### INSTRUCTIONS
1) Reproduce verbatim the passage of the Nelson vigil article that begins with the words containing "Following the vigil, the" and ends with "and crisis support.".
2) Write the next part of the article on the Nelson vigil for victims of gender violence, picking up after its final sentence.

### SELECTION
A girl lays a rose at the Cenotaph outside City Hall on Wednesday during a vigil for the women murdered 28 years ago at Montreal’s École Polytechnique. Photo: Tyler Harper

Nelson remembers victims of gender violence

The B.C. government announced $112,280 in additional funding to local women organizations

The 14 women who were murdered 28 years ago at Montreal’s École Polytechnique were remembered at a vigil outside City Hall on Wednesday.

City counciller Valerie Warmington and elder Donna Wright led the ceremony, which is held every year on the National Day for Remembrance and Action on Violence Against Women.

Following the vigil, the provincial government announced Thursday that $112,280 would be given to women and children organizations in Nelson, Creston, Salmo and Kaslo.

The money, which adds to the $851,432 in annual funding the organizations already receive, will go toward reducing waitlists and meeting demand for services such as counselling, outreach and crisis support.

“Violence against women hurts everyone and has long-term effects on families and in our communities,” said Nelson-Creston MLA Michelle Mungall in a statement.

### DATASET CONTENT
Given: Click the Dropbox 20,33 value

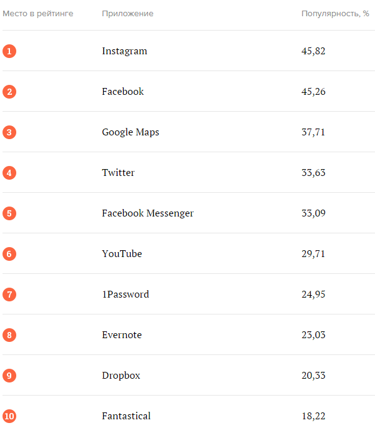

### SOLVED TASKS
1)
Following the vigil, the provincial government announced Thursday that $112,280 would be given to women and children organizations in Nelson, Creston, Salmo and Kaslo.

The money, which adds to the $851,432 in annual funding the organizations already receive, will go toward reducing waitlists and meeting demand for services such as counselling, outreach and crisis support.

2)
“For too long organizations like Nelson CARES, North Kootenay Lake Community Service Society, Creston Valley Community Services Society and Salmo Community Services Society have worked tirelessly to support victims of violence without the needed resources. This funding will significantly enhance supports for women and children affected by violence in our communities.”

The total provincial investment is $5 million.

The names of the women murdered in Montreal are:

Geneviève Bergeron; Hélène Colgan; Nathalie Croteau; Barbara Daigneault; Anne-Marie Edward; Maud Haviernick; Maryse Laganière; Maryse Leclair; Anne-Marie Lemay; Sonia Pelletier; Michèle Richard; Annie St-Arneault; Annie Turcotte; and Barbara Klucznik-Widajewicz.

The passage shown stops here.